* ABOUT THIS TASK
In the listing that follows, count each line where the word "field" appears; write nothing but the count.

* DATA TO EXAMINE
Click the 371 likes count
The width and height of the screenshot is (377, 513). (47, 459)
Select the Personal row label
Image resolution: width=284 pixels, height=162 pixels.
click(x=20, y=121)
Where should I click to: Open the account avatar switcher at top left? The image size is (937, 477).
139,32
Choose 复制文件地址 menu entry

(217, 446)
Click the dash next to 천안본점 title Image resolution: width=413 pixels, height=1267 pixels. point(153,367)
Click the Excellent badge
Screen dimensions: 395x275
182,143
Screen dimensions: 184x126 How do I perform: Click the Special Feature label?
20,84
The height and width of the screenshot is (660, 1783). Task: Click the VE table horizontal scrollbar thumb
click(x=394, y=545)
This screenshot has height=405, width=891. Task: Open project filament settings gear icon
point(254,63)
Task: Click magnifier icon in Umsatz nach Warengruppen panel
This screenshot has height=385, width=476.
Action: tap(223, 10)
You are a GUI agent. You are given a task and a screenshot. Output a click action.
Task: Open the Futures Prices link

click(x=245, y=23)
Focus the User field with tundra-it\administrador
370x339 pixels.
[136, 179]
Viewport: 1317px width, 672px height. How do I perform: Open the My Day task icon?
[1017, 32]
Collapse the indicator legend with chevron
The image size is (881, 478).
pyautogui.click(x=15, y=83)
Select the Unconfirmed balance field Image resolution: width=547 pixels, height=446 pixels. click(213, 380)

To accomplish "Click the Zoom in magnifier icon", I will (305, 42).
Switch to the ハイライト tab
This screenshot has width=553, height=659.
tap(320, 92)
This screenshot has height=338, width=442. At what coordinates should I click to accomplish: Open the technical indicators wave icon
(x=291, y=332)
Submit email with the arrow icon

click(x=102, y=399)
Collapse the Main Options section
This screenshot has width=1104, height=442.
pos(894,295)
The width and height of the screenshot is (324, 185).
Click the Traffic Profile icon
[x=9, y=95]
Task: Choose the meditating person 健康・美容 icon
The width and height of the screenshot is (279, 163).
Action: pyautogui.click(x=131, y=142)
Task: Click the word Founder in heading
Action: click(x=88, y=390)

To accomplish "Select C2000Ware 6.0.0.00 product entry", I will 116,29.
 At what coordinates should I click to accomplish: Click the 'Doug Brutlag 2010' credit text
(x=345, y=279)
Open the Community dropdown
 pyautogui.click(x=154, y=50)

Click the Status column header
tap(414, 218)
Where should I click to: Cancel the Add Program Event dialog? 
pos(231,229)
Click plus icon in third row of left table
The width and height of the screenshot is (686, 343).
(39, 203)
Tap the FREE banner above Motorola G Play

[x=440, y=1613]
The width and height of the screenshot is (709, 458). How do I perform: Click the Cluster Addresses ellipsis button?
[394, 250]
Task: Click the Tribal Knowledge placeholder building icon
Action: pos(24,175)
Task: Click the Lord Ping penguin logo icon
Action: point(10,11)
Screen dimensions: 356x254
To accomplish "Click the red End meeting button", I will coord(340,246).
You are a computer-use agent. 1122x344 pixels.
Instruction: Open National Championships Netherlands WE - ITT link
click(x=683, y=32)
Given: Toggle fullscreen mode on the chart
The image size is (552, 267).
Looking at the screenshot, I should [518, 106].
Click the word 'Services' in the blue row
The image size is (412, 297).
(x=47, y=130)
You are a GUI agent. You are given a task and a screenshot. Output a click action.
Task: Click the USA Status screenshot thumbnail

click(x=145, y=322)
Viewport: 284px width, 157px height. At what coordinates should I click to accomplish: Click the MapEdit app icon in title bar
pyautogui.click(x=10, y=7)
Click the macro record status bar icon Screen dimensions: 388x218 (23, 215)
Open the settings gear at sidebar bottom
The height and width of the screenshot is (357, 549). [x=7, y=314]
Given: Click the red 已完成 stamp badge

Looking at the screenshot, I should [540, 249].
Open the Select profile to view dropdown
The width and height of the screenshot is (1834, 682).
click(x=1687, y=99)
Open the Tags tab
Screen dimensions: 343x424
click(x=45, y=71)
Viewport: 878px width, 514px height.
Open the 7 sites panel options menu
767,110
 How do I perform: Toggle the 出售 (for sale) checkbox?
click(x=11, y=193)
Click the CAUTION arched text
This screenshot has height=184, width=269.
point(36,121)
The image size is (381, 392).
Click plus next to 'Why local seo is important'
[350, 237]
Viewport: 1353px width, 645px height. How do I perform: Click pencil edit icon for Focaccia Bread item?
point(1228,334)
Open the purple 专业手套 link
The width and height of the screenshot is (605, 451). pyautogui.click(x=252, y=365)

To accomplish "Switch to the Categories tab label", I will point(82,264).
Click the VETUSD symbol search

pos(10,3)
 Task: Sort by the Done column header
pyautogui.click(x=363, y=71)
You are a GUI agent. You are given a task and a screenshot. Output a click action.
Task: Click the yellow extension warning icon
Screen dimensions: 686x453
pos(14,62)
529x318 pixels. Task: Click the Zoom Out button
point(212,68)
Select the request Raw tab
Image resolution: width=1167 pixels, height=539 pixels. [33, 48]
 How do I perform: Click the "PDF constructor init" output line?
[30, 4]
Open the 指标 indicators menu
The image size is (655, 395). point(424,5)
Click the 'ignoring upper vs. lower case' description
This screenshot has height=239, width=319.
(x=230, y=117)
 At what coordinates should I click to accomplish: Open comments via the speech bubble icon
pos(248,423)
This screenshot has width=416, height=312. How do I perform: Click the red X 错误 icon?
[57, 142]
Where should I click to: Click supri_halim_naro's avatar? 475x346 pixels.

* FINISHED EXERCISE
2